--- begin Selected excerpt ---

Normalization in t-SNE can seem oddly specific, but makes sense when considered as part of the lineage of Asymmetric SNE and Symmetric SNE (PDF). Here’s the perplexity-based procedure:

For each point \(i\), calculate a bandwidth for the Gaussian kernel associated with the input Euclidean distances. Choose it so that perplexity of the resulting probability distribution, is a user-specified value. The probabilities are defined by normalizing all weights involving \(i\). Normally, I refer to this as point-wise normalization, but I’m going to call this row-normalization in this document, because, at least in the smallvis implementation, it leads to \(N\) probability distributions in the resulting \(P\) matrix where every row sums to \(1\). In ASNE, this is all that needs doing.

For SSNE and t-SNE, a further step is carried out where these row-wise probabilities are symmetrized by averaging \(p_{ij}\) and \(p_{ji}\) and then a single probability distribution is created by normalizing over the sum of the symmetrized probabilities. Elsewhere I refer to this as pair-wise normalization, but just I’ll call this matrix-wise normalization here. By sticking with “pair-wise” and “point-wise” normalization, we would have to distinguish between the two schemes with two words that both begin with ‘P’, and things are confusing enough already.

The t-SNE paper notes that SSNE seems to produce results that are as good or better than ASNE. Results using smallvis bear that out, but the fact is that neither ASNE nor SSNE work anywhere near as well as t-SNE, so it’s a little hard to tell if there are meaningful differences between the different normalization methods.

A more interesting comparison would be between t-SNE and a t-distributed version of ASNE, which we can call t-ASNE. If there is a difference between these results, it would then be interesting to know the relative importance of the symmetrization versus the matrix normalization.

Additionally, how important is the exact steps used in the t-SNE input probability calibration? After all, we go to a lot of trouble to generate row-normalized probabilities that reflect a specific perplexity, and then we immediately destroy that structure by symmetrizing, and then creating an entirely new probability distribution based on pairs. I’ve never seen anyone worried about what the perplexity of the final matrix-normalized probability distribution is, for example, or what significance it has for the resulting topology. How important is the fact the row-normalized probabilities are used, given that they are only indirectly used in the final optimization? Maybe the row-normalized probabilities are most useful for determining a useful value for the bandwidths, in which case could we use the un-normalized weights directly, symmetrizing them and then doing the matrix normalization without converting them to the intermediate row-normalized probabilities.

Finally, if matrix normalization is superior, is there a way to modify the row-normalized probabilities so they behave more like the matrix normalization? If not, and matrix normalization is clearly superior, this might have some implications for methods like NeRV and JSE, which use the ASNE-style row-normalization.

--- end Selected excerpt ---
--- begin Dataset records ---

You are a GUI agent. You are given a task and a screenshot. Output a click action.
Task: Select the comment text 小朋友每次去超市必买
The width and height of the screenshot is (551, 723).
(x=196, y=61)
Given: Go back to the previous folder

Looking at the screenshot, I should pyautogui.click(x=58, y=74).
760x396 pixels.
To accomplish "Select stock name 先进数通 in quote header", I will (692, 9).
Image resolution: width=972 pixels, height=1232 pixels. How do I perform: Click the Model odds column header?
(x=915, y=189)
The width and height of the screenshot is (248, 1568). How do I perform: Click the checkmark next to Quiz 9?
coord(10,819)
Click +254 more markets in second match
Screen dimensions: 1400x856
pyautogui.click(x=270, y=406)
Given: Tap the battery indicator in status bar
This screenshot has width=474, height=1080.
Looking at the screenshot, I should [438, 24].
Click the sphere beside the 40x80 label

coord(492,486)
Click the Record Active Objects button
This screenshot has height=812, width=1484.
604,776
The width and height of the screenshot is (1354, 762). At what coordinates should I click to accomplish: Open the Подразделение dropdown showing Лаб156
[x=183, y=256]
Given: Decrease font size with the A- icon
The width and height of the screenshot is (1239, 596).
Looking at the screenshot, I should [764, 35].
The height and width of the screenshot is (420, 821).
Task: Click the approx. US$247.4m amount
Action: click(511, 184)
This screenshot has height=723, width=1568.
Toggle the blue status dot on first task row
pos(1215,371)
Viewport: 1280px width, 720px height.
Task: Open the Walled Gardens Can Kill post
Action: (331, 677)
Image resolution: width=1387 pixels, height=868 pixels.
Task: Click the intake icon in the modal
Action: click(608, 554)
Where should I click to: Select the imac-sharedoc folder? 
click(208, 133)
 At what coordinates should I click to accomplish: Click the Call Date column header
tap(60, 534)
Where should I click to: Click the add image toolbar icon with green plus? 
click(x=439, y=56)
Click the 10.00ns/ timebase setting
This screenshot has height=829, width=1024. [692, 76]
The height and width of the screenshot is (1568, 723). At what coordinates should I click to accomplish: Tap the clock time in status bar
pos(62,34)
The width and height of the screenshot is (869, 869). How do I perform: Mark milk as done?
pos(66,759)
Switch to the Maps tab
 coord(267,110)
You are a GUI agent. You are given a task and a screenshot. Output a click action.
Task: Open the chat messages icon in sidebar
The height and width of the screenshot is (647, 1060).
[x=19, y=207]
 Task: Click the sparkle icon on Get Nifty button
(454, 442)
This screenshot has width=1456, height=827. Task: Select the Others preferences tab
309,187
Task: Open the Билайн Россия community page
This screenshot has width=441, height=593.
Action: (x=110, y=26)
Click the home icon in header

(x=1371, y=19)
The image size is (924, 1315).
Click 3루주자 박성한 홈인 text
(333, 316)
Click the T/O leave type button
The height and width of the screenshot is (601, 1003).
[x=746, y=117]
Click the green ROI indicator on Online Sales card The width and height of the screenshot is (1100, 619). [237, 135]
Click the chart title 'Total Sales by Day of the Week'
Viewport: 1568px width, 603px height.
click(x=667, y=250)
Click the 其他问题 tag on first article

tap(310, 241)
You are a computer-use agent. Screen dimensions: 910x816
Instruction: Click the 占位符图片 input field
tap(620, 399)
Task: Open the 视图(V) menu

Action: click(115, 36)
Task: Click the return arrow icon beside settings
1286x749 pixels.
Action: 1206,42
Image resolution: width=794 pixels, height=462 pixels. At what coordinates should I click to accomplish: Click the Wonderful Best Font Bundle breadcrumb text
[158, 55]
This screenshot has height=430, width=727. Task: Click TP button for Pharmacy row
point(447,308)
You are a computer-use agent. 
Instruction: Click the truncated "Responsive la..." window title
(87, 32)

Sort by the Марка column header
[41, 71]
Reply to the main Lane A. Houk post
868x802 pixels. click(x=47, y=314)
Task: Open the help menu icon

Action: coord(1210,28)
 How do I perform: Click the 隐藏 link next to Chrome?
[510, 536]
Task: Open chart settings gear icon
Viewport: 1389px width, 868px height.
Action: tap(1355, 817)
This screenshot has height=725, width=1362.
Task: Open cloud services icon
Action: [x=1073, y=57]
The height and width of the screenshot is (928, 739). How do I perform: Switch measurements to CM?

--- end Dataset records ---

> **Given instruction**
Reproduce, word for word, the part of the t-SNE normalization passage above that opens with the words containing "For SSNE and" and closes with "confusing enough already.".

> **Exercise result**
For SSNE and t-SNE, a further step is carried out where these row-wise probabilities are symmetrized by averaging \(p_{ij}\) and \(p_{ji}\) and then a single probability distribution is created by normalizing over the sum of the symmetrized probabilities. Elsewhere I refer to this as pair-wise normalization, but just I’ll call this matrix-wise normalization here. By sticking with “pair-wise” and “point-wise” normalization, we would have to distinguish between the two schemes with two words that both begin with ‘P’, and things are confusing enough already.